Recorded information Start Marker

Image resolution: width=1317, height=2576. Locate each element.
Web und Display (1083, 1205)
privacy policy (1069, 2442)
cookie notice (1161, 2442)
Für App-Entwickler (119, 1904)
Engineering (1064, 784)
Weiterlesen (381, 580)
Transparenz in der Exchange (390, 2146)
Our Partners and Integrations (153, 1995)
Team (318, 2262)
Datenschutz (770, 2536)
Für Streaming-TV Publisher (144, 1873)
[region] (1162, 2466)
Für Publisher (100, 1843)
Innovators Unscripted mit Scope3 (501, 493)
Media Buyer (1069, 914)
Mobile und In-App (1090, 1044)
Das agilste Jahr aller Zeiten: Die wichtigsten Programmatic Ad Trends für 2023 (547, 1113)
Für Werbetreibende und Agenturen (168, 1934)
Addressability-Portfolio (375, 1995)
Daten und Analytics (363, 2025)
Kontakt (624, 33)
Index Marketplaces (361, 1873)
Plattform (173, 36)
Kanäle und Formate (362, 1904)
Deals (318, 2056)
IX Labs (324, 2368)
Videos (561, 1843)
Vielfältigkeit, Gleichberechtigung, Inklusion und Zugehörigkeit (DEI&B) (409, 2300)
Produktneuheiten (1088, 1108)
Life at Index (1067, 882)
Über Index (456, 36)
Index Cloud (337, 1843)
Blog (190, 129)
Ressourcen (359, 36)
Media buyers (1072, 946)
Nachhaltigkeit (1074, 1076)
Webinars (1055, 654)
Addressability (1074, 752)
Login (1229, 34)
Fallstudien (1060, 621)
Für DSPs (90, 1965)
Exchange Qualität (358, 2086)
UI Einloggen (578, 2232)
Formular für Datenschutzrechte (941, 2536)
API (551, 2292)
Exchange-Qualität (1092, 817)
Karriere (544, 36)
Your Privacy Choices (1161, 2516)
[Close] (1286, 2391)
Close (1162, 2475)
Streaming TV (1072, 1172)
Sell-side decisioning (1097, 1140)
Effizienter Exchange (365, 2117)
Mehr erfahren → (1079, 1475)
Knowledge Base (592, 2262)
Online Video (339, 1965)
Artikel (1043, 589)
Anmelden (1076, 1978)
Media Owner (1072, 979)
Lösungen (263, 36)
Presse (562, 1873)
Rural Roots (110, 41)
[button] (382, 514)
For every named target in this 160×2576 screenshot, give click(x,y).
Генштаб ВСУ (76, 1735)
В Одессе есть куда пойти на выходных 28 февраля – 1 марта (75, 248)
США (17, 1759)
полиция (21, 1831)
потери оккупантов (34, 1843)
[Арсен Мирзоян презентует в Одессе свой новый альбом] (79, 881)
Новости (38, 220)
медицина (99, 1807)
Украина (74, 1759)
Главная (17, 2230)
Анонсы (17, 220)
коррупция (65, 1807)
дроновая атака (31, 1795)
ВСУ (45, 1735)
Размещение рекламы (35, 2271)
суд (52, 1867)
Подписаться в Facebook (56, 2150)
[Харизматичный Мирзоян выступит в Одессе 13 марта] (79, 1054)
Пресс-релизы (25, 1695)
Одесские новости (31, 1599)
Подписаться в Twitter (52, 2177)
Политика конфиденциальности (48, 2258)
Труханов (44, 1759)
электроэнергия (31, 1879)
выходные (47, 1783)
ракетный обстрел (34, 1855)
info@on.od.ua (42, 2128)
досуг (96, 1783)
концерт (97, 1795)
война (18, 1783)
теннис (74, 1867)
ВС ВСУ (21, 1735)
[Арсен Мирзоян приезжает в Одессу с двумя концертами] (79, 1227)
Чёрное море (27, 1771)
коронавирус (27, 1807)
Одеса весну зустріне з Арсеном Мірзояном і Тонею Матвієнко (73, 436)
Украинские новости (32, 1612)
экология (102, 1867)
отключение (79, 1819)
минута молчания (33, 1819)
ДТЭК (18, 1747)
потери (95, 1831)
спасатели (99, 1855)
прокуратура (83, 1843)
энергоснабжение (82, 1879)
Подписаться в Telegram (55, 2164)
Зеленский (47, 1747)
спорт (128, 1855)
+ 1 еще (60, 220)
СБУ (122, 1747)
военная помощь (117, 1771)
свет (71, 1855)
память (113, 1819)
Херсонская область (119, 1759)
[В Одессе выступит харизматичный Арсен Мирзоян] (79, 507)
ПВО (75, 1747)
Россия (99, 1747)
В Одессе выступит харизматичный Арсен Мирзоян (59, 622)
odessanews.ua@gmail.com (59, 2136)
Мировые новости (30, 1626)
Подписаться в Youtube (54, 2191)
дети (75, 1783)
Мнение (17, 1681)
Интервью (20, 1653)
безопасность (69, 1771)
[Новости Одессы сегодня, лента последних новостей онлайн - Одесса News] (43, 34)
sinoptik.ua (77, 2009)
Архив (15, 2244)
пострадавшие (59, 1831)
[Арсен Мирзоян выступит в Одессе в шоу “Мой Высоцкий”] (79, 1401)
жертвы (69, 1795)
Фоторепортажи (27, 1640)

Recorded information End Marker

Requirement |
Every line above should be written out again exactly as it stands.

Answer box |
Image resolution: width=1317, height=2576. Locate each element.
Web und Display (1083, 1205)
privacy policy (1069, 2442)
cookie notice (1161, 2442)
Für App-Entwickler (119, 1904)
Engineering (1064, 784)
Weiterlesen (381, 580)
Transparenz in der Exchange (390, 2146)
Our Partners and Integrations (153, 1995)
Team (318, 2262)
Datenschutz (770, 2536)
Für Streaming-TV Publisher (144, 1873)
[region] (1162, 2466)
Für Publisher (100, 1843)
Innovators Unscripted mit Scope3 (501, 493)
Media Buyer (1069, 914)
Mobile und In-App (1090, 1044)
Das agilste Jahr aller Zeiten: Die wichtigsten Programmatic Ad Trends für 2023 (547, 1113)
Für Werbetreibende und Agenturen (168, 1934)
Addressability-Portfolio (375, 1995)
Daten und Analytics (363, 2025)
Kontakt (624, 33)
Index Marketplaces (361, 1873)
Plattform (173, 36)
Kanäle und Formate (362, 1904)
Deals (318, 2056)
IX Labs (324, 2368)
Videos (561, 1843)
Vielfältigkeit, Gleichberechtigung, Inklusion und Zugehörigkeit (DEI&B) (409, 2300)
Produktneuheiten (1088, 1108)
Life at Index (1067, 882)
Über Index (456, 36)
Index Cloud (337, 1843)
Blog (190, 129)
Ressourcen (359, 36)
Media buyers (1072, 946)
Nachhaltigkeit (1074, 1076)
Webinars (1055, 654)
Addressability (1074, 752)
Login (1229, 34)
Fallstudien (1060, 621)
Für DSPs (90, 1965)
Exchange Qualität (358, 2086)
UI Einloggen (578, 2232)
Formular für Datenschutzrechte (941, 2536)
API (551, 2292)
Exchange-Qualität (1092, 817)
Karriere (544, 36)
Your Privacy Choices (1161, 2516)
[Close] (1286, 2391)
Close (1162, 2475)
Streaming TV (1072, 1172)
Sell-side decisioning (1097, 1140)
Effizienter Exchange (365, 2117)
Mehr erfahren → (1079, 1475)
Knowledge Base (592, 2262)
Online Video (339, 1965)
Artikel (1043, 589)
Anmelden (1076, 1978)
Media Owner (1072, 979)
Lösungen (263, 36)
Presse (562, 1873)
Rural Roots (110, 41)
[button] (382, 514)
For every named target in this 160×2576 screenshot, give click(x,y).
Генштаб ВСУ (76, 1735)
В Одессе есть куда пойти на выходных 28 февраля – 1 марта (75, 248)
США (17, 1759)
полиция (21, 1831)
потери оккупантов (34, 1843)
[Арсен Мирзоян презентует в Одессе свой новый альбом] (79, 881)
Новости (38, 220)
медицина (99, 1807)
Украина (74, 1759)
Главная (17, 2230)
Анонсы (17, 220)
коррупция (65, 1807)
дроновая атака (31, 1795)
ВСУ (45, 1735)
Размещение рекламы (35, 2271)
суд (52, 1867)
Подписаться в Facebook (56, 2150)
[Харизматичный Мирзоян выступит в Одессе 13 марта] (79, 1054)
Пресс-релизы (25, 1695)
Одесские новости (31, 1599)
Подписаться в Twitter (52, 2177)
Политика конфиденциальности (48, 2258)
Труханов (44, 1759)
электроэнергия (31, 1879)
выходные (47, 1783)
ракетный обстрел (34, 1855)
info@on.od.ua (42, 2128)
досуг (96, 1783)
концерт (97, 1795)
война (18, 1783)
теннис (74, 1867)
ВС ВСУ (21, 1735)
[Арсен Мирзоян приезжает в Одессу с двумя концертами] (79, 1227)
Чёрное море (27, 1771)
коронавирус (27, 1807)
Одеса весну зустріне з Арсеном Мірзояном і Тонею Матвієнко (73, 436)
Украинские новости (32, 1612)
экология (102, 1867)
отключение (79, 1819)
минута молчания (33, 1819)
ДТЭК (18, 1747)
потери (95, 1831)
спасатели (99, 1855)
прокуратура (83, 1843)
энергоснабжение (82, 1879)
Подписаться в Telegram (55, 2164)
Зеленский (47, 1747)
спорт (128, 1855)
+ 1 еще (60, 220)
СБУ (122, 1747)
военная помощь (117, 1771)
свет (71, 1855)
память (113, 1819)
Херсонская область (119, 1759)
[В Одессе выступит харизматичный Арсен Мирзоян] (79, 507)
ПВО (75, 1747)
Россия (99, 1747)
В Одессе выступит харизматичный Арсен Мирзоян (59, 622)
odessanews.ua@gmail.com (59, 2136)
Мировые новости (30, 1626)
Подписаться в Youtube (54, 2191)
дети (75, 1783)
Мнение (17, 1681)
Интервью (20, 1653)
безопасность (69, 1771)
[Новости Одессы сегодня, лента последних новостей онлайн - Одесса News] (43, 34)
sinoptik.ua (77, 2009)
Архив (15, 2244)
пострадавшие (59, 1831)
[Арсен Мирзоян выступит в Одессе в шоу “Мой Высоцкий”] (79, 1401)
жертвы (69, 1795)
Фоторепортажи (27, 1640)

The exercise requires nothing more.